A short rant and a deliberate mistake in the title!

As an author of novels and business books, I am constantly checking my ancient grammar books which I found in a box when I cleared out my Dad’s house, (he died in 2013). These are dated 1967, the year I went to what used to be the Ernest Bailey Grammar School in Matlock.

My two pet grammar hates are using less (cars) instead of fewer (cars) and could of instead of could have. Ok, Ok, I AM the grammar police but how can children learn another language if they don’t know the rules of their own? |My many years of Latin, French and Spanish depended on a good grounding in English. Maybe I’m just old-fashioned but I do think my generation were taught English Grammar to exceptionally high standards so glaring mistakes, such as with the apostrophe, stab me in the eye.

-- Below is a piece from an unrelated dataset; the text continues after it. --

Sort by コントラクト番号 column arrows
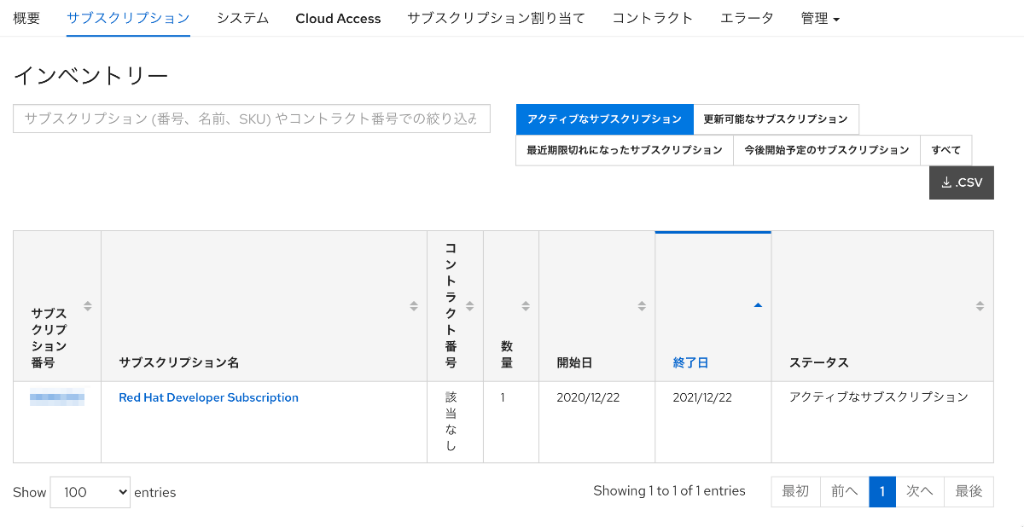The image size is (1024, 527). 469,306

The following are a handful of examples I’ve picked up over the past two weeks.  

  • Room’s for rent
  • Book your city break’s here.
  • Doctors parking only
  • Cats toys (more than one cat)
  • Its a great day
  • Look at it’s tail.
  • MOT’s while you wait.

I was amused and pleased to discover there is an organisation for the protection of the apostrophe http://www.apostrophe.org.uk/  

As they say, the rules governing the use of the apostrophe are very simple so why are there so many mistakes, especially by businesses hoping to impress customers? Please, please check your signs before you make them public.

Now the comma is a mystery since rules seemed to have changed. It’s certainly misused and overused. My old English teacher use to say, ‘you can put that bag of commas away.’  I still make mistakes as you might discover.

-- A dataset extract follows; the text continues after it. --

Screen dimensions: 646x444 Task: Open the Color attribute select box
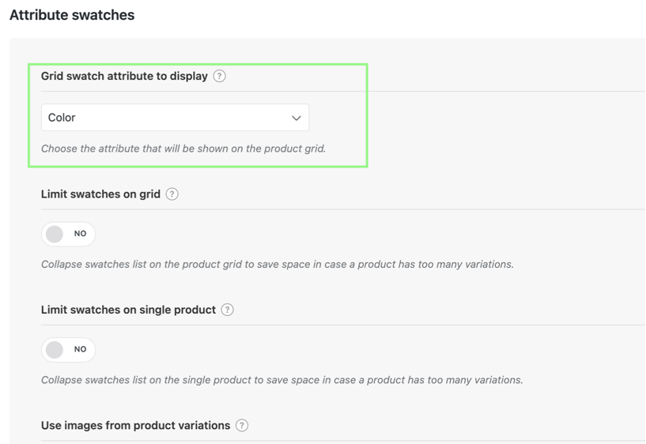click(175, 118)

 The most obvious time to use the comma is when making a list; - pens, pencils, paper.  You need a comma to break up long clauses. My favourite use of it, is as follows; Having read the book before, I decided not to join the discussion. See a comma as a breath.  

I was taught never ever to use a comma before and or but.  However, as usual there are exceptions. I’m not even going to go into the tale of the Oxford comma.  This excellent link explains all you need to know.

http://www.bristol.ac.uk/arts/exercises/grammar/grammar_tutorial/page_06.htm

So, is my grammar perfect? Of course not. I rely on experienced editors and proof readers to pick up my mistakes when my books get close to publication.

Oh and by the way, don’t get me started on the rules of me and I.   Is it bigger than me? Or is it bigger than I (am)?